| Aim of the exercise |
Format the data from the line containing "Click the Customer Order Number input field" through the end as a numbered list, omitting blank lines.
————
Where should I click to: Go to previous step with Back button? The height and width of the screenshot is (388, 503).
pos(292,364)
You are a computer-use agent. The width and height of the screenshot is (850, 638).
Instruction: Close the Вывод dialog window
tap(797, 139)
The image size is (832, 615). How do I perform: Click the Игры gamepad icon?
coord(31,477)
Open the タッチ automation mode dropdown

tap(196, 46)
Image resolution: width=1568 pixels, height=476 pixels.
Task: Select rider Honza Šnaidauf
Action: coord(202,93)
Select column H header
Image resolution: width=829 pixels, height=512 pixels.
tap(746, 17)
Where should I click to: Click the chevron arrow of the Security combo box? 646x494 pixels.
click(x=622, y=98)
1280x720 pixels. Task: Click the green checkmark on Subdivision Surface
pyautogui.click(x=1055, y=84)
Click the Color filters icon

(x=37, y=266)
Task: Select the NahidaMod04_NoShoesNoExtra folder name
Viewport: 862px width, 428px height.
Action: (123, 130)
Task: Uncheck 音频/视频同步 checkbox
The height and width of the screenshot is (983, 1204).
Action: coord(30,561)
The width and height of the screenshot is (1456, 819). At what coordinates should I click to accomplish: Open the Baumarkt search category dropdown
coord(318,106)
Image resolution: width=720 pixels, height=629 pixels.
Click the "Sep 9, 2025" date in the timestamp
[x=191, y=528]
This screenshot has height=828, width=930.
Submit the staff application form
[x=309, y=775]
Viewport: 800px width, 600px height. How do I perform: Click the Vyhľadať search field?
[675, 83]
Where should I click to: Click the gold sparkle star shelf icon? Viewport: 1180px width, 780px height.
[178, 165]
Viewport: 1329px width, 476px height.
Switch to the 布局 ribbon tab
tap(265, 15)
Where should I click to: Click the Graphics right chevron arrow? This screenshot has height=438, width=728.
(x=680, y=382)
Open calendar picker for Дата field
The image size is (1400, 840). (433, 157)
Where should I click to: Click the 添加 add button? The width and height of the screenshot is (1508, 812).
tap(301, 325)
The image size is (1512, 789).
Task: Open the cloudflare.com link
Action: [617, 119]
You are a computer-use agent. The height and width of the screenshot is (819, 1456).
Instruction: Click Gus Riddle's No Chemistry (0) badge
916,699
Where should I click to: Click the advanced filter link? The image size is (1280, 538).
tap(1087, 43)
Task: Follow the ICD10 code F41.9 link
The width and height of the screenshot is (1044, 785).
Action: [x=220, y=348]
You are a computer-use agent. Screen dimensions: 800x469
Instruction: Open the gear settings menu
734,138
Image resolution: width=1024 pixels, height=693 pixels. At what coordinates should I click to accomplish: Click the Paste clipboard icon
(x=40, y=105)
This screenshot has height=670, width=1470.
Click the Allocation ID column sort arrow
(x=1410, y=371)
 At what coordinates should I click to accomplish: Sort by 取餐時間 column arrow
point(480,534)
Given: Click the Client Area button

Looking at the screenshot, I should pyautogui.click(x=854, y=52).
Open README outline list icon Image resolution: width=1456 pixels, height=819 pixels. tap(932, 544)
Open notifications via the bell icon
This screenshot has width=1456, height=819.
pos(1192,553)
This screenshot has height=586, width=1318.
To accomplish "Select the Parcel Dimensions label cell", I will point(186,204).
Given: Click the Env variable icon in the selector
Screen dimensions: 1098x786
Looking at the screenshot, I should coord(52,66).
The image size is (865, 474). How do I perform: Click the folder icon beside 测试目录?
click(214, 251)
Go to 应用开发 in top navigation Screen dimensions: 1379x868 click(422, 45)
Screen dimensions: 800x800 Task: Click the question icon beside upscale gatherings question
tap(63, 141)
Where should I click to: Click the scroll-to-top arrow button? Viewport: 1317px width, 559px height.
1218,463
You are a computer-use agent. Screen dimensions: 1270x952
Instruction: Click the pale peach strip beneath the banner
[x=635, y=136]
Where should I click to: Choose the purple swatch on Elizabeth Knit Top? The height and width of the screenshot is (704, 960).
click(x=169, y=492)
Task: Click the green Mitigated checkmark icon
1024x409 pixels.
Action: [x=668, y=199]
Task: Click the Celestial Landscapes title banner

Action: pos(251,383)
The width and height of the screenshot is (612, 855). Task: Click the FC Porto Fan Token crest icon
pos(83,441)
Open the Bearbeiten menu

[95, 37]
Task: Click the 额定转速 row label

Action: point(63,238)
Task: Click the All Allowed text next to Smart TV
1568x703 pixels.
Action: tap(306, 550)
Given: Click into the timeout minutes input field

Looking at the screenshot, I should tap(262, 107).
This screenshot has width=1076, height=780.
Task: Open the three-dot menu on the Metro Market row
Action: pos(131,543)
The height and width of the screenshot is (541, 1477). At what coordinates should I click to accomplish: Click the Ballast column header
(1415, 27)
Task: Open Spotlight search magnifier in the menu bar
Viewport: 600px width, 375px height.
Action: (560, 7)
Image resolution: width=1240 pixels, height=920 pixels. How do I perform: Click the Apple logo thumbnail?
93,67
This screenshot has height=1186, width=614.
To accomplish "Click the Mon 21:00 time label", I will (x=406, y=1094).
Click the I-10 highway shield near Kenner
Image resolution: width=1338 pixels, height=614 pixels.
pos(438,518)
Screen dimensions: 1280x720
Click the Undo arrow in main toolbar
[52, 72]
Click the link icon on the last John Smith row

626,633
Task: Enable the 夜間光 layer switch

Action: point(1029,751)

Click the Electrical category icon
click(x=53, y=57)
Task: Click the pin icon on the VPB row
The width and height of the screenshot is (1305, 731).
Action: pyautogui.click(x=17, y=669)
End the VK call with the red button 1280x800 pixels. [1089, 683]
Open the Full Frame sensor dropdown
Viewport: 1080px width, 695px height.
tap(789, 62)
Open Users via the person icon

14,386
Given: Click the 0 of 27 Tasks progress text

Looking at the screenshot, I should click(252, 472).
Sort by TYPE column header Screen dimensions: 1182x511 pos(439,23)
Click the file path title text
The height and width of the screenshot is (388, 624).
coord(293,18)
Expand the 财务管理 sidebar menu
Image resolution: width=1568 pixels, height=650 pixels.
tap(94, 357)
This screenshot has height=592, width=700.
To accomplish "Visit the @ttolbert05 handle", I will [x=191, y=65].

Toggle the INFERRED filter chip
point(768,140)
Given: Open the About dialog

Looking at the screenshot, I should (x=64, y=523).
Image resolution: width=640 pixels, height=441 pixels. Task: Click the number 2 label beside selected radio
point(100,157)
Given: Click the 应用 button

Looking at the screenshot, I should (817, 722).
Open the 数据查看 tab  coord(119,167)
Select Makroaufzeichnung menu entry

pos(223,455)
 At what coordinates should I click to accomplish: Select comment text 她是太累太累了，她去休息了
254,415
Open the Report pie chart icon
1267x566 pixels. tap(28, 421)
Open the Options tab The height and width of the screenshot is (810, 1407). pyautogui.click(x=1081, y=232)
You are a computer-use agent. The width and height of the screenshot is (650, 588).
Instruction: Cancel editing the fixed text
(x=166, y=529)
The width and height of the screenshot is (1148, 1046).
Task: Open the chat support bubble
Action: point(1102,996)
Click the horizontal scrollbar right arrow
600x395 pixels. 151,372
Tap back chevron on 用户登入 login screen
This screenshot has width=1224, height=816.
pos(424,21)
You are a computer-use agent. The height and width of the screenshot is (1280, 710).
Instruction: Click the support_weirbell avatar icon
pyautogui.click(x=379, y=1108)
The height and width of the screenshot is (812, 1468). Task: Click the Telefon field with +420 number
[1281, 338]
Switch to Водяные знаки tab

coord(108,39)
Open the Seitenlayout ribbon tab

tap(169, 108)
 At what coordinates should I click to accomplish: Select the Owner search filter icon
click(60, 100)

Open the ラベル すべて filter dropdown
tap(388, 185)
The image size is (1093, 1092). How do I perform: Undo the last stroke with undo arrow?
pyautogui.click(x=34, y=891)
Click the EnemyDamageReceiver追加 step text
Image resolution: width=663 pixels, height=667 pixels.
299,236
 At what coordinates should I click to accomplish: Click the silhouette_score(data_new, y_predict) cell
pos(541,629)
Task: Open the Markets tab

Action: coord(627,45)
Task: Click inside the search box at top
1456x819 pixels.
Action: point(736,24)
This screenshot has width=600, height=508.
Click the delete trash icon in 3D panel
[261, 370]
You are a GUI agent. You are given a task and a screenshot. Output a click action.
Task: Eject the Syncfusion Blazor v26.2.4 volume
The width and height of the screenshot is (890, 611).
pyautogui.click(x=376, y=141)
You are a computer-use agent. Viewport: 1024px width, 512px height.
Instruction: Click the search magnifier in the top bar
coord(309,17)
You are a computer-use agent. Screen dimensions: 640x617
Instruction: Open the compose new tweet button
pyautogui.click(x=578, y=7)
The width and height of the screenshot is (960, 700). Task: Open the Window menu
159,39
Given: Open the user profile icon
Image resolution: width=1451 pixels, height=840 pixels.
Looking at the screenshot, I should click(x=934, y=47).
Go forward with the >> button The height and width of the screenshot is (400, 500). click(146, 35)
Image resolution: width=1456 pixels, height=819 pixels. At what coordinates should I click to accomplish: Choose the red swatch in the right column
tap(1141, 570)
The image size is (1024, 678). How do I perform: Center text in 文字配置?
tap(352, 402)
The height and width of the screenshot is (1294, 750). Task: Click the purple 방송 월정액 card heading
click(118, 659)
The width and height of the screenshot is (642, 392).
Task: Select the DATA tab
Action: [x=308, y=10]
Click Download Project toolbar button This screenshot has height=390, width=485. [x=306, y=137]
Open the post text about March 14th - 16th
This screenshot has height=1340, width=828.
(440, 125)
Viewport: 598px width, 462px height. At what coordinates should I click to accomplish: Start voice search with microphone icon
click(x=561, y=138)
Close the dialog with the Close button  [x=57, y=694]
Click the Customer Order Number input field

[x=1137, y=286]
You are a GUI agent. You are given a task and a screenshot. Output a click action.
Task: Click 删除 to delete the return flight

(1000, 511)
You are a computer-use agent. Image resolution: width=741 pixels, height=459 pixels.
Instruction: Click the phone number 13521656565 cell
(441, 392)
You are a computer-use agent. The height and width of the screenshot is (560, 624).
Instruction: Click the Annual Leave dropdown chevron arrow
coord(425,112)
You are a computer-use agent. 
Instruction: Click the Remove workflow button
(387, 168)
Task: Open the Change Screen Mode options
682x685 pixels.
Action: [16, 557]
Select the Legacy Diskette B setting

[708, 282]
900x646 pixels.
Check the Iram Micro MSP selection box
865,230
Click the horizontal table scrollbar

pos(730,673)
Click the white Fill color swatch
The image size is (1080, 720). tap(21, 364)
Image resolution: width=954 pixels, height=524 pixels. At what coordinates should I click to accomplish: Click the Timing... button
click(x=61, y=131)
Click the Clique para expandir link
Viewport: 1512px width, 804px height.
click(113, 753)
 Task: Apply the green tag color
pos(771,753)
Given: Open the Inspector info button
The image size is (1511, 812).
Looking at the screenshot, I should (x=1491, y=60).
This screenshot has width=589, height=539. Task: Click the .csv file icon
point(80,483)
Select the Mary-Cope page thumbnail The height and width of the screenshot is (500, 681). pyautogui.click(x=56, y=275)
————
| Result of the exercise |
1. Click the Customer Order Number input field
2. [x=1137, y=286]
3. You are a GUI agent. You are given a task and a screenshot. Output a click action.
4. Task: Click 删除 to delete the return flight
5. (1000, 511)
6. You are a computer-use agent. Image resolution: width=741 pixels, height=459 pixels.
7. Instruction: Click the phone number 13521656565 cell
8. (441, 392)
9. You are a computer-use agent. The height and width of the screenshot is (560, 624).
10. Instruction: Click the Annual Leave dropdown chevron arrow
11. coord(425,112)
12. You are a computer-use agent. 
13. Instruction: Click the Remove workflow button
14. (387, 168)
15. Task: Open the Change Screen Mode options
16. 682x685 pixels.
17. Action: [16, 557]
18. Select the Legacy Diskette B setting
19. [708, 282]
20. 900x646 pixels.
21. Check the Iram Micro MSP selection box
22. 865,230
23. Click the horizontal table scrollbar
24. pos(730,673)
25. Click the white Fill color swatch
26. The image size is (1080, 720). tap(21, 364)
27. Image resolution: width=954 pixels, height=524 pixels. At what coordinates should I click to accomplish: Click the Timing... button
28. click(x=61, y=131)
29. Click the Clique para expandir link
30. Viewport: 1512px width, 804px height.
31. click(113, 753)
32.  Task: Apply the green tag color
33. pos(771,753)
34. Given: Open the Inspector info button
35. The image size is (1511, 812).
36. Looking at the screenshot, I should (x=1491, y=60).
37. This screenshot has width=589, height=539. Task: Click the .csv file icon
38. point(80,483)
39. Select the Mary-Cope page thumbnail The height and width of the screenshot is (500, 681). pyautogui.click(x=56, y=275)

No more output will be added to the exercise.